Before I take the chemical approach to halting my downward spiral, I thought I’d try to break myself out of this funk in a natural, less invasive way. I’m working out, adjusting my eating habits, learning new things, and I’m starting a Gratitude Journal. Each entry will be about one thing for which I am grateful. In doing this I will be taking time every day to appreciate the wonderful things in my life. My constant need for material to write about will keep me constantly thinking about things for which to be grateful. In addition, this need will likely force me out of bed and into new situations, where I will meet people, and learn more about the world and myself.
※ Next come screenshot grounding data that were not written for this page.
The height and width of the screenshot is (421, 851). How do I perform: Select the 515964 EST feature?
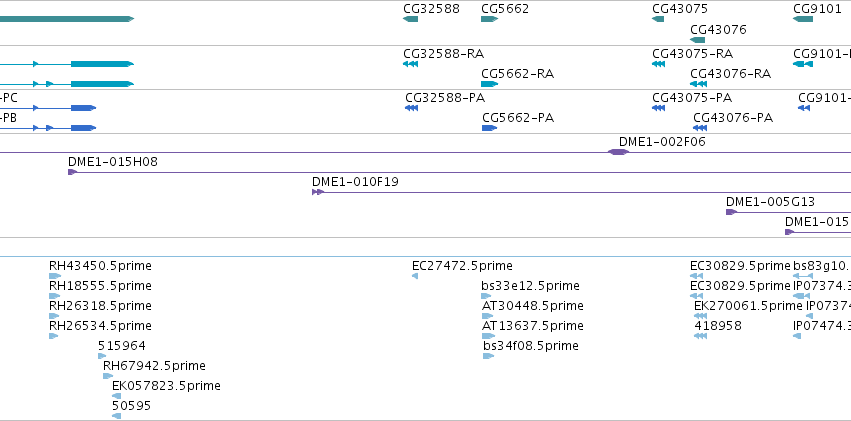(102, 356)
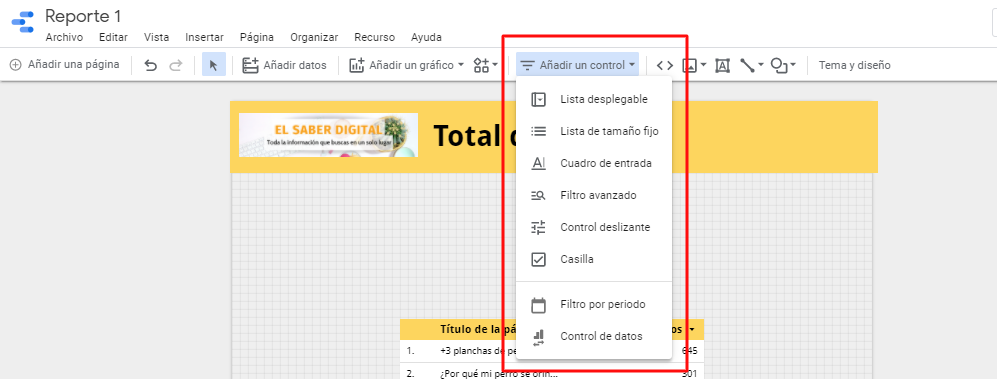Open Tema y diseño panel
The width and height of the screenshot is (997, 379).
(855, 65)
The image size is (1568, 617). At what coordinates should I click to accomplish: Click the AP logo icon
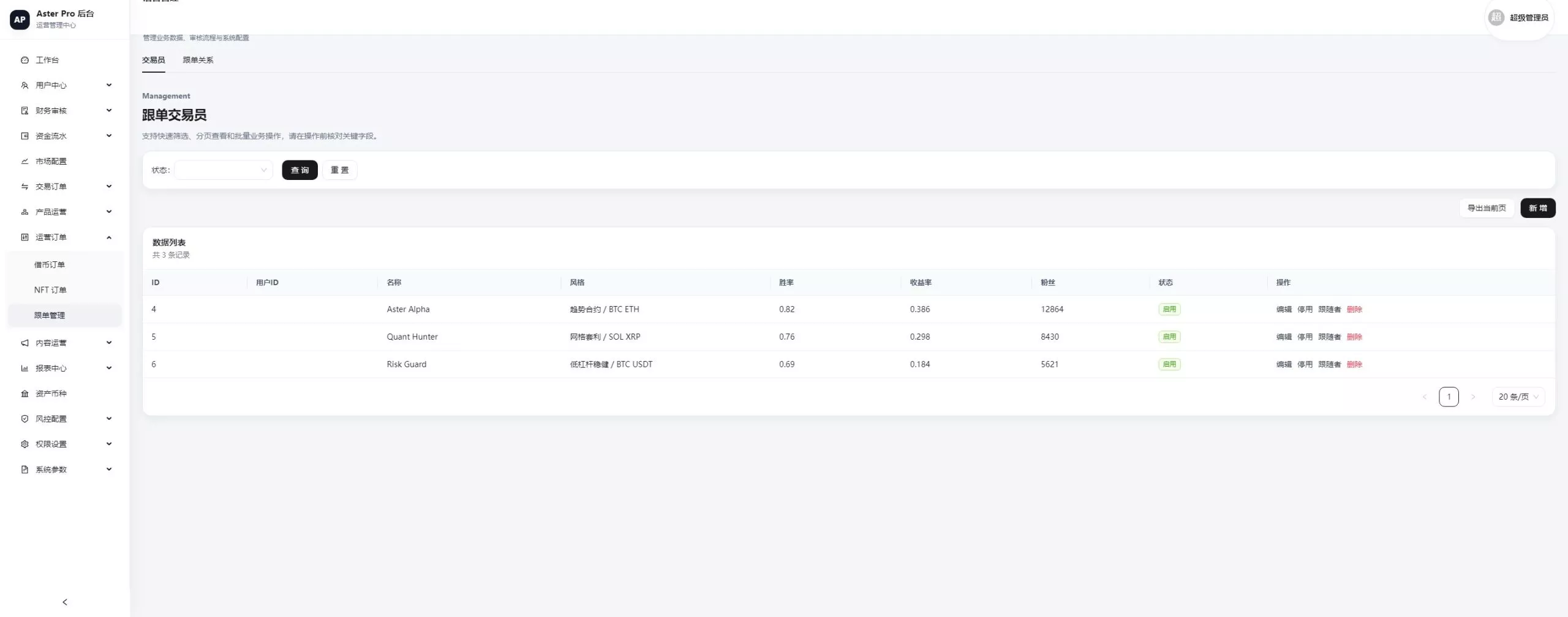20,19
I thought this blog would be a perfect place to record this experience. Knowing my gratitude journal is public will make me more conscientious about keeping up with it. And perhaps, if I do a good job, it will provide encouragement to a few world weary, web-surfers that accidentally stumble onto it someday! If I don’t do a good job, at least I can still consider it a good use of time for this world weary web-surfer.
Here we go!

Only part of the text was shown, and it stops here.